Yes, I think it is best done as a new API.
Modifications to the existing one are likely to run into problems
somewhere and given the number of users, and the change over time on
upgrades, having compatibility matters as does gradual migration
A complicates case: Dataset.getModel(String) returns a model. No idea
whether it is immutable or not or how it will be used. Assigning to a
ImmutableModel does not guaratee anything - it helps the caller not make
mistakes but the model is not immutable. Some code calling getModel can
change it. And the union model isn't immutable! - it's a dynamic union
and any name graph change will be reflected. The world is multithreaded.
But the main reason for a new API is that this is just one of several
features to include so to make it a success these different features
need to come together into one *agreed* design.

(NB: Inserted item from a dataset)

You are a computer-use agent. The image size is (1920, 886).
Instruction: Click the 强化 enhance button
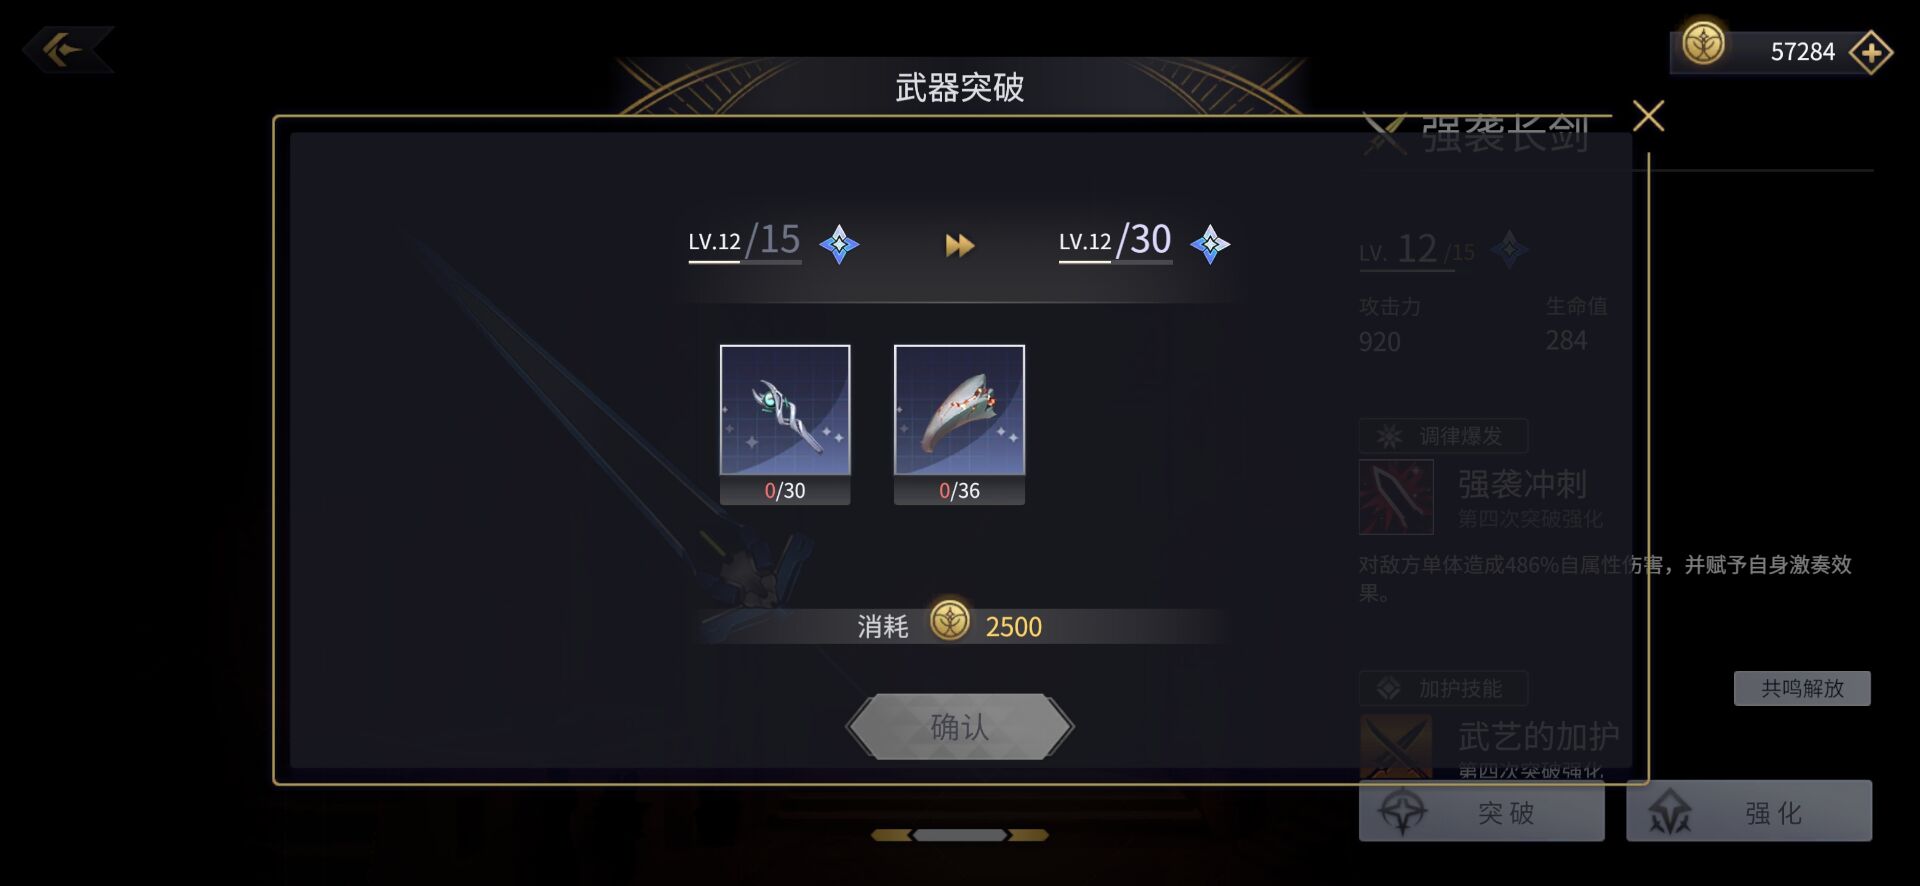[1749, 811]
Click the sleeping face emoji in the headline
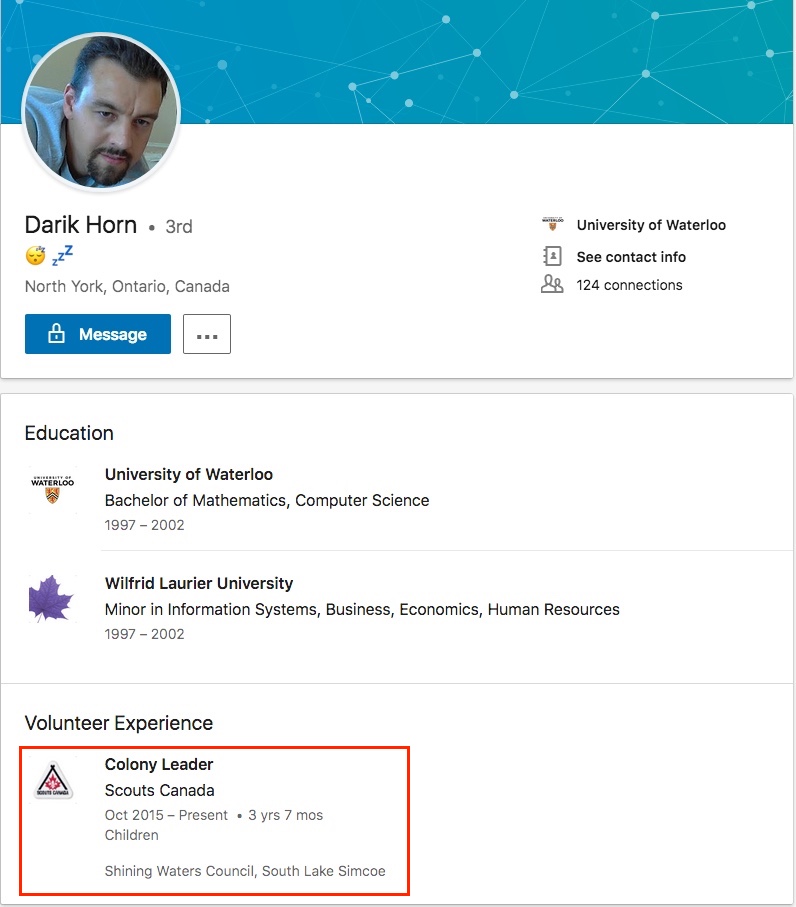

The good news is that it can target the SPI.
(I see no value in changing the SPI for this - that's not it's role)
ARQ's API is really very small. A design that took a dataset+model view
of the world would be a good thing.
Andy
See also commons-rdf.
That is RDF 1.1 compliant
On 15/11/17 15:52, aj...@apache.org wrote:
So it seems to me that if we want to introduce immutable types, we might
want to do that in the context of a completely new API. The use of the
Java 8 Streams API is also something that has been mooted as something
that might merit a new Jena API. (Instead of mixing things up in the
current one.)
I'm not sure how that plays out with ARQ, though. We would want people
to be able to use the new types with ARQ without much difficulty.